> Work to complete
Though the records contain pictures, copy none of them; repeat exactly the lines from the one with "Screen dimensions: 1660x2212" to the end.

================================

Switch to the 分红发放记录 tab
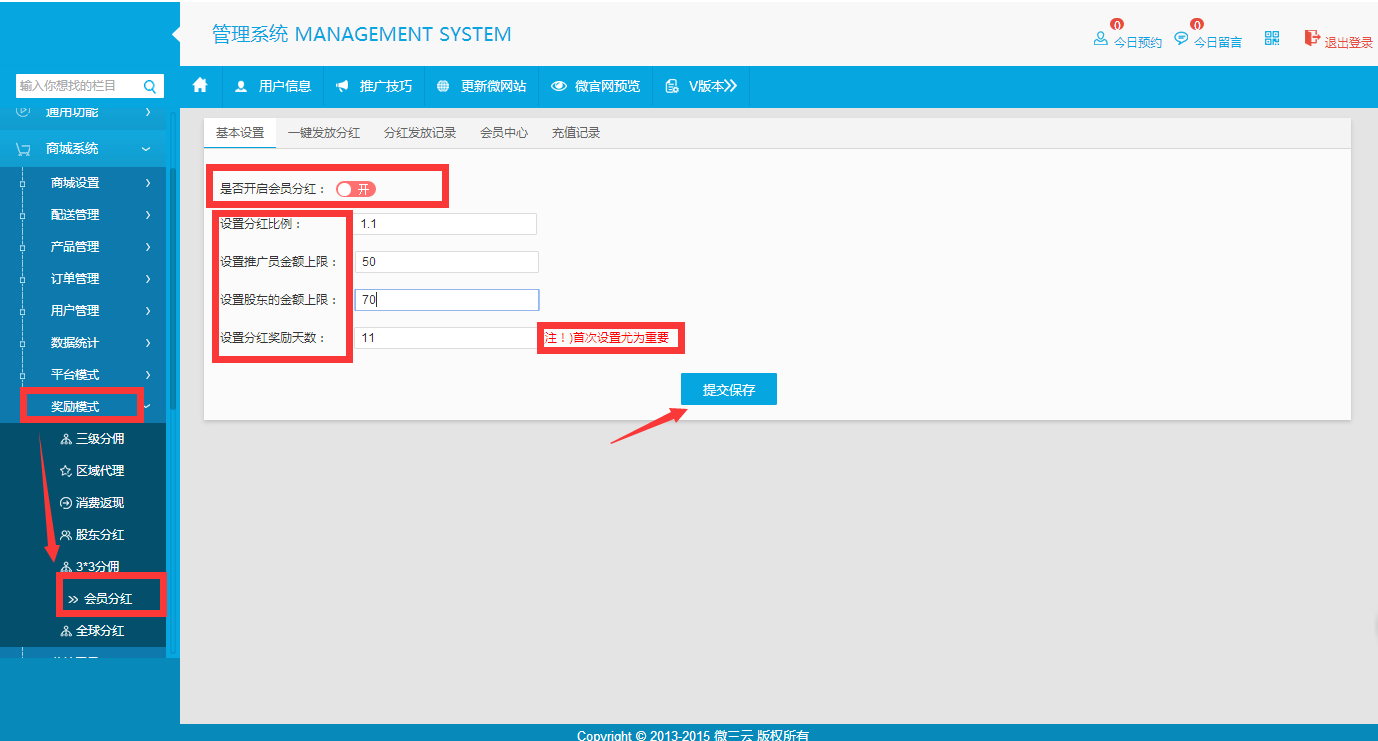(x=419, y=133)
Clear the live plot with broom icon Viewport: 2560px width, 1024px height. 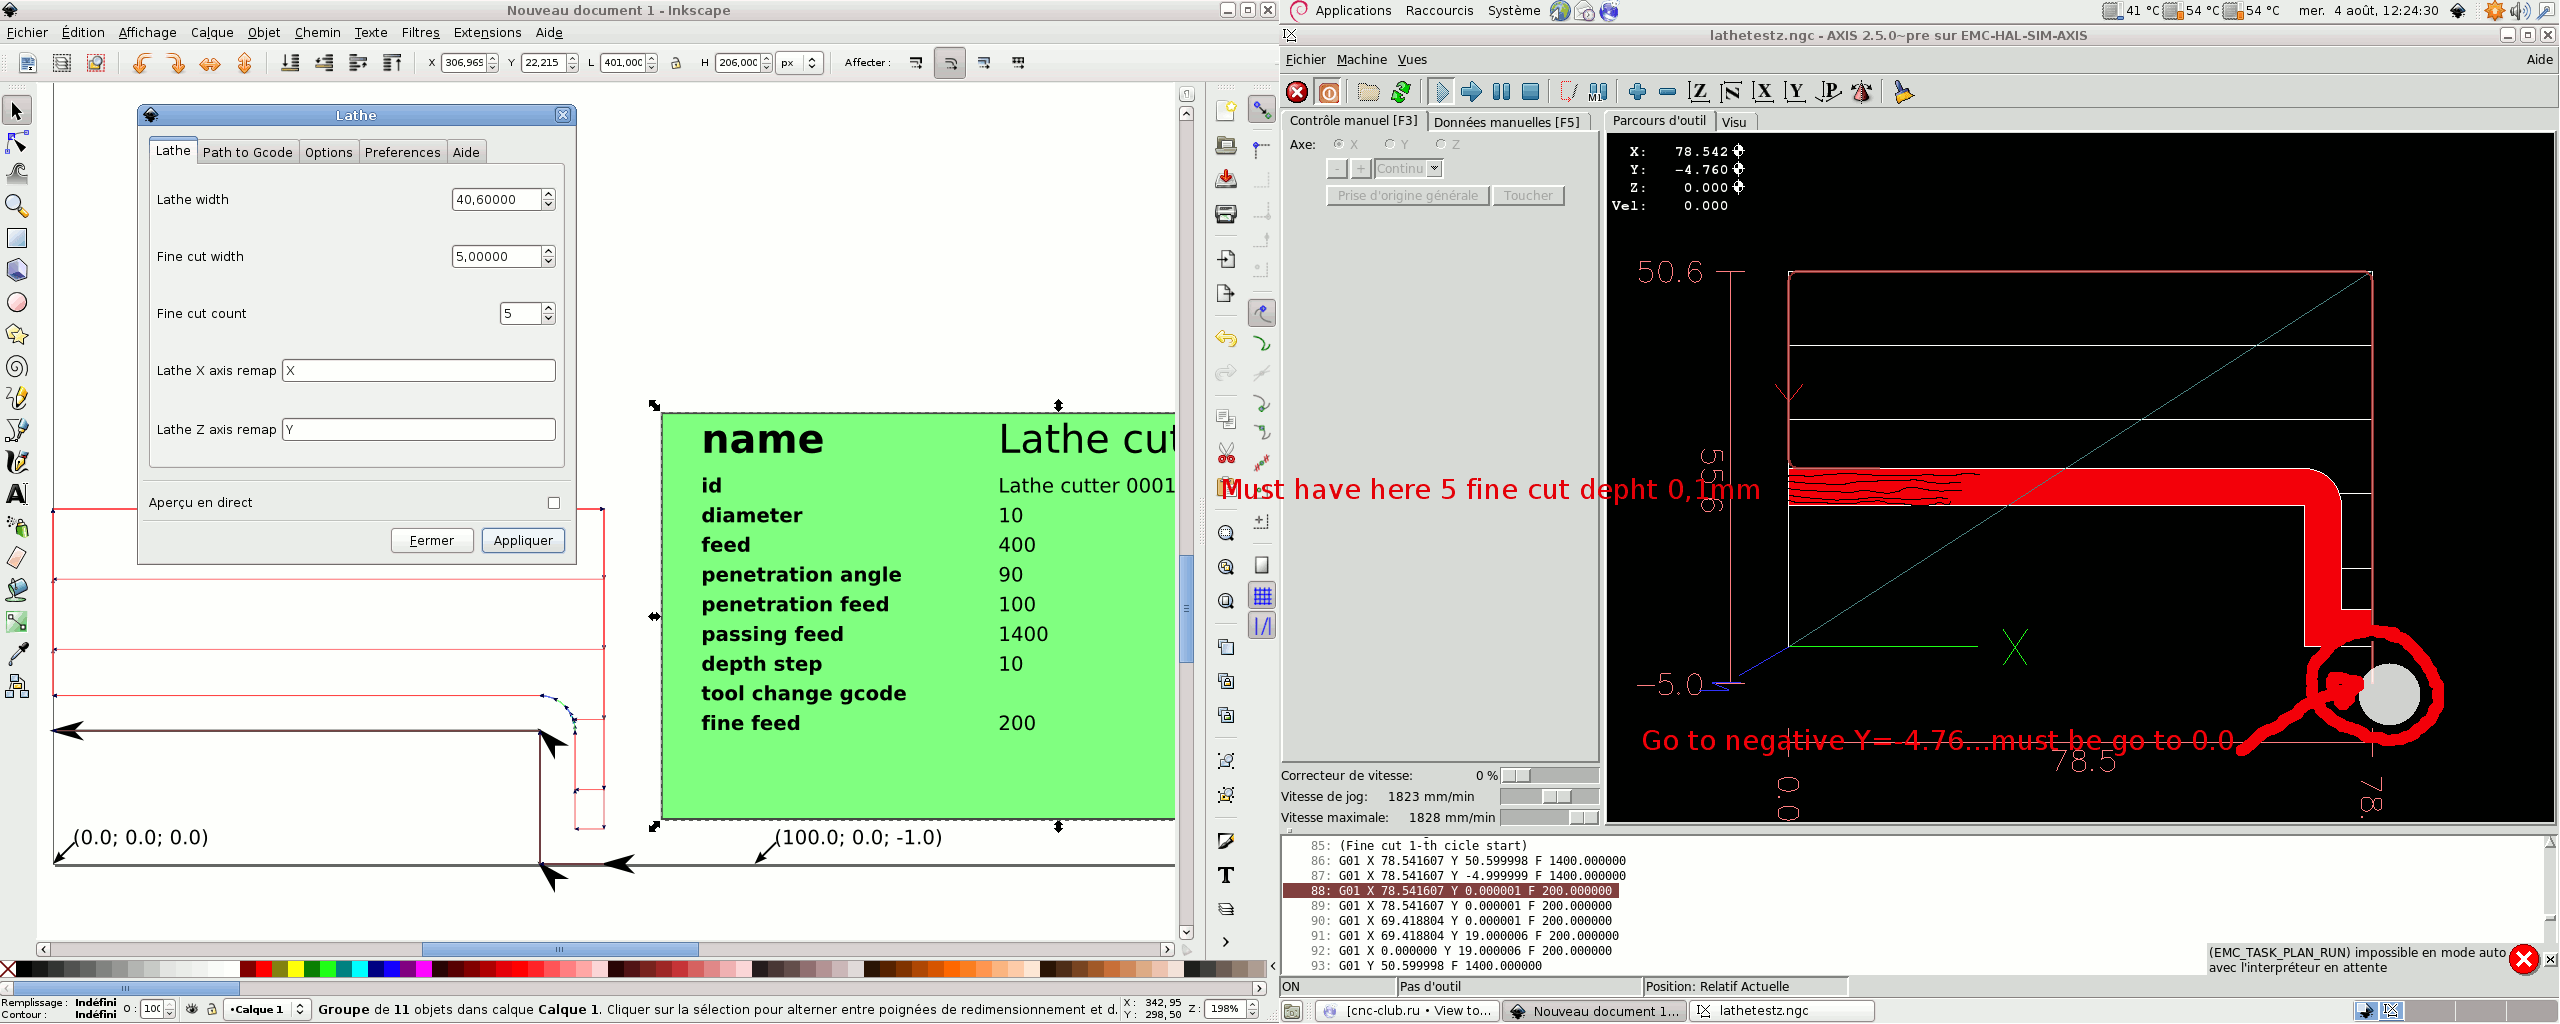pyautogui.click(x=1903, y=92)
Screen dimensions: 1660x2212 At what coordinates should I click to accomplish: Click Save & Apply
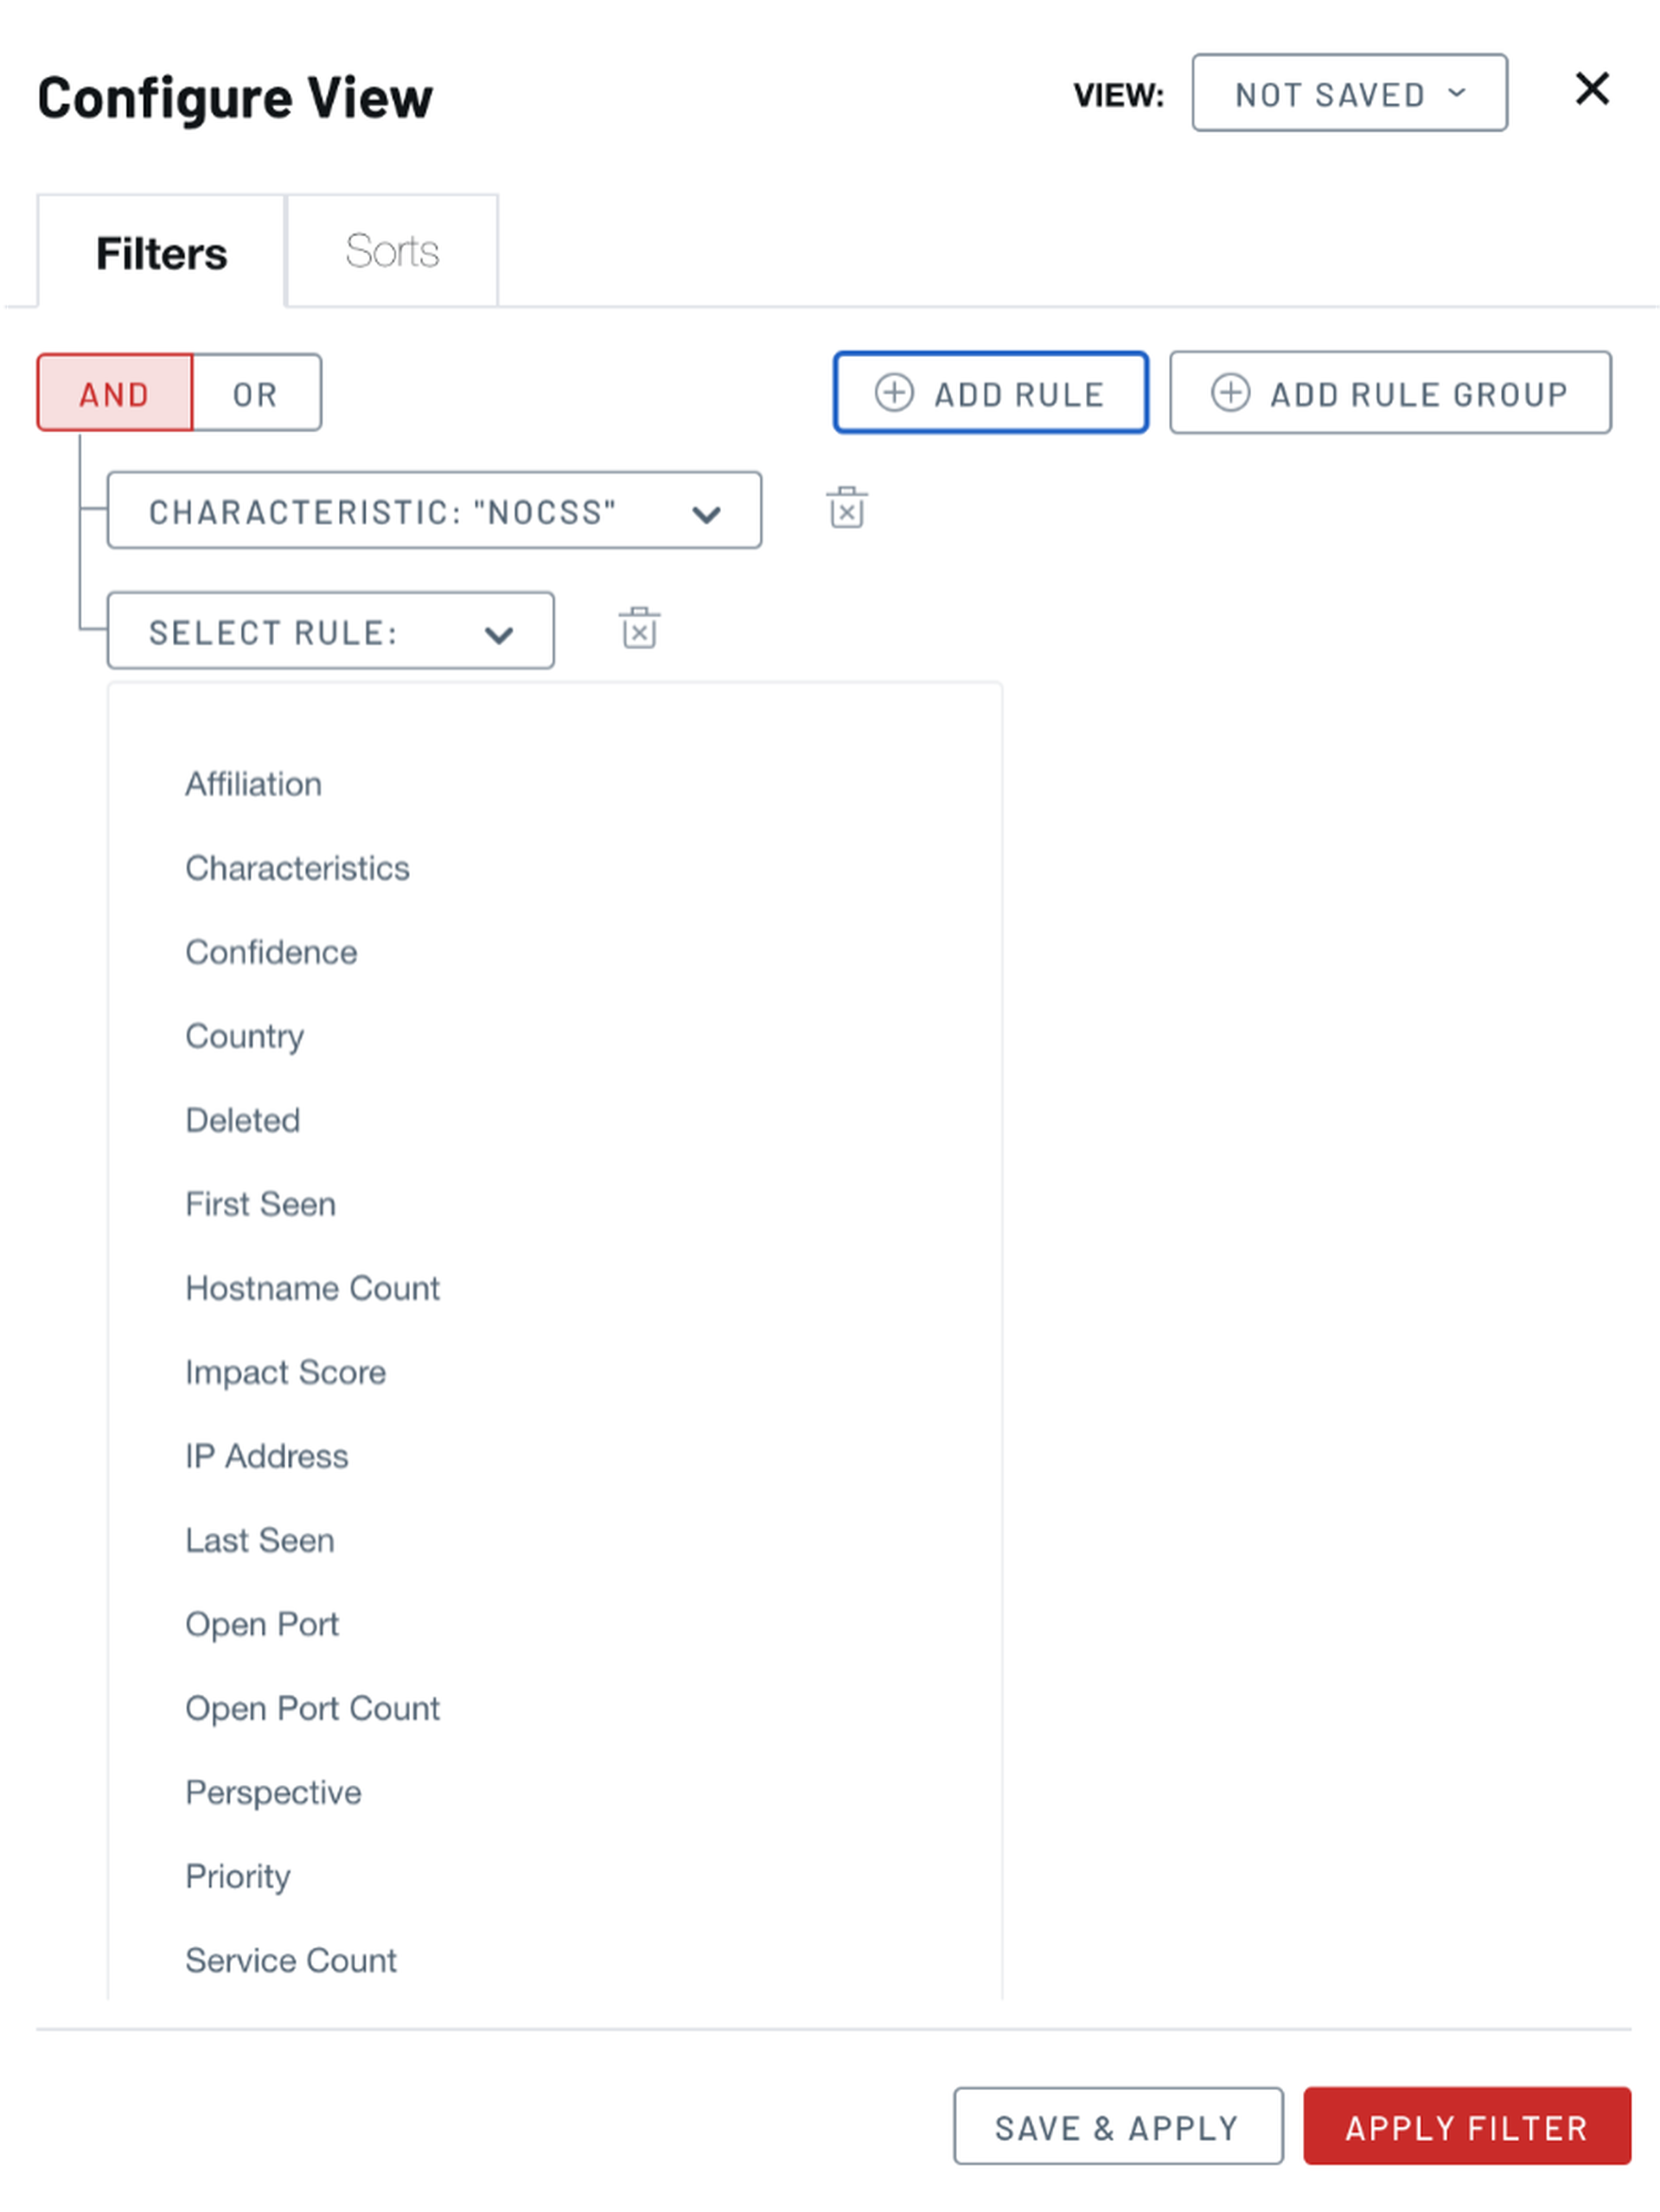[x=1117, y=2127]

================================

> Task output
Screen dimensions: 1660x2212 At what coordinates should I click to accomplish: Click Save & Apply
[x=1117, y=2127]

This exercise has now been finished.